REQUIRED WORK:
[A] Retype the portion of the interview with Alyssa Trawkina starting with "Absolutely, in many" and going on through "show to run.".
[B] Condense the paragraph in the interview with Alyssa Trawkina that begins "Alyssa Trawkina is a Ukrainian-born director" into a short bulleted list that keeps its main facts.
[C] Carry on the interview with Alyssa Trawkina, writing on from the last line shown.
*** Opening of PAGE EXCERPT ***
A shared advocacy for non-linearity and twisting stereotypes.
Alyssa Trawkina is a Ukrainian-born director and cinematographer based in New York. Her work exhibits a conceptual approach for creating sensual audio-visual atmospheres. Fusing her former accolades as a media technologist, digital strategist, and art director with a passion for expressing music through moving image, Trawkina curates narratives with visual intentionality and humor. Her films are playful and delicately crafted, and throughout them all is a shared advocacy for nonlinearity and twisting stereotypes.
Can you talk briefly about your background, and how you got into filmmaking?
Sure, I had many professions throughout the years. From programmer, designer, art director to building up a start-up. I tried on a lot of skins but repetitively ended up feeling limited. I sought a profession that empowered me to utilize a bandwidth of contrasting abilities that I am passionate about. Somewhere in the process of being in my head too much about it I decided to focus on working with my body instead and that somehow unlocked this calling. As weird as it sounds, I eventually woke up one day and just knew which direction to navigate. To this day, I prepared myself for the world of film. I started gathering experience on sets and googled my way through multiple obstacles of shooting my first projects, mainly as a director. And from there on, curiosity and really enjoying the entire process just kept me going. I wanted to understand the technical side better so I did a year-long cinematography program. And since then I’m doing both and I love being able to switch between the different responsibilities and focuses of being in the role of a director versus the DoP.
Alyssa Trawkina on set for J!MMY – Casio
Do you feel like your experience as a cinematographer helped you when approaching the director’s chair? In what ways?
Absolutely, in many many ways. It helped a lot with being able to communicate better with other departments. First of all, knowing exactly how to bring the imaginary idea in your head into life and having the language to formulate it clearly is key to just being more efficient. It made me more confident in what I’m doing and it just saves so much time. Als more fun. And the other way around, knowing how it is to be in a directors mind helped me a lot bringing other people’s vision into life and being more patient, team-oriented and understanding in general when it’s not my show to run.
Alyssa Trawkina on set for K – Out of luck
«Knowing exactly how to bring the imaginary idea in your head into life and having the language to formulate it clearly is key.»
What is your creative process like?
*** Close of PAGE EXCERPT ***
*** Opening of MATERIAL SUPPLIED ***
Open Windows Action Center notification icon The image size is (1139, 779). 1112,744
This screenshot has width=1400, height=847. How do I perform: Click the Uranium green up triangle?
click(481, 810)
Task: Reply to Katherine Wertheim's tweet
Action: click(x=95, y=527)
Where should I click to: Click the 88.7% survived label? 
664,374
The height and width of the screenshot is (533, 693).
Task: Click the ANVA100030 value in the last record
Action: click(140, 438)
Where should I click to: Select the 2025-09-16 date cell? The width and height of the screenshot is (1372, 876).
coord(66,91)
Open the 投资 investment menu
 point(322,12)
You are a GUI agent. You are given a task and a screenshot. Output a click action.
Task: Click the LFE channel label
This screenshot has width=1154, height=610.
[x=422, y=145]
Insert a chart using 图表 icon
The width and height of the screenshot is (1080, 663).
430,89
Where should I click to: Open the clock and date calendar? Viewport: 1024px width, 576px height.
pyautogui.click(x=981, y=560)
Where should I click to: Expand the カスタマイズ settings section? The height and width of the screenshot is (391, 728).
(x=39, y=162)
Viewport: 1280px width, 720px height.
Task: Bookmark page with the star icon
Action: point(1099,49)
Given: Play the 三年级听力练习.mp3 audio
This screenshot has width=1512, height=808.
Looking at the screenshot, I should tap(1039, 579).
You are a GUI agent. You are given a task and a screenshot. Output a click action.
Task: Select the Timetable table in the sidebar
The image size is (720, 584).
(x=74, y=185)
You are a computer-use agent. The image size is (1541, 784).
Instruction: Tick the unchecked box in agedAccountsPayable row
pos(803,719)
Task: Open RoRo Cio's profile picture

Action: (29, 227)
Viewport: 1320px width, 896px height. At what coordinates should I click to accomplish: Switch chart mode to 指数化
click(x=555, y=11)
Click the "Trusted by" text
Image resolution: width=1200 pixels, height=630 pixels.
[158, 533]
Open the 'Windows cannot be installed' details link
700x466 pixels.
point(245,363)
*** Close of MATERIAL SUPPLIED ***
RESPONSES BY TASK:
[A]
Absolutely, in many many ways. It helped a lot with being able to communicate better with other departments. First of all, knowing exactly how to bring the imaginary idea in your head into life and having the language to formulate it clearly is key to just being more efficient. It made me more confident in what I’m doing and it just saves so much time. Als more fun. And the other way around, knowing how it is to be in a directors mind helped me a lot bringing other people’s vision into life and being more patient, team-oriented and understanding in general when it’s not my show to run.

[B]
- Ukrainian-born director and cinematographer based in New York
- Takes a conceptual approach to creating sensual audio-visual atmospheres
- Former media technologist, digital strategist, and art director with a passion for expressing music through moving image
- Curates narratives with visual intentionality and humor
- Makes playful, delicately crafted films that advocate nonlinearity and twisting stereotypes

[C]
It’s always a bit different. Sometimes I’m inspired by something that I want to try and incorporate into a project and sometimes the project or song (if it’s a music video) inspires the idea and approach. It’s like weaving a net of visual and conceptual and logistical aspects into each other. And usually I plan out everything rigorously but lately I learned to also enjoy working more spontaneously, go with the flow and then weave it together at the end in post production. Also all depends on who you are working with.
«Another challenge is simply getting the best results while working with so many different people.»
What are usually the biggest challenges you're facing in the filmmaking process? And what are the easiest parts?
The easiest for me is usually the creative and conceptual part of coming up with the idea, getting into the details and putting it down. The biggest challenge has always been communicating it to others in the way I see it in my head. As I said I got better with it but I’m still learning and sometimes I hesitate being clear because I need to try it out first. Another challenge is simply getting the best results while working with so many different people and becoming more intuitive in how to adapt your approach to whoever you are dealing with.
What’s next for you?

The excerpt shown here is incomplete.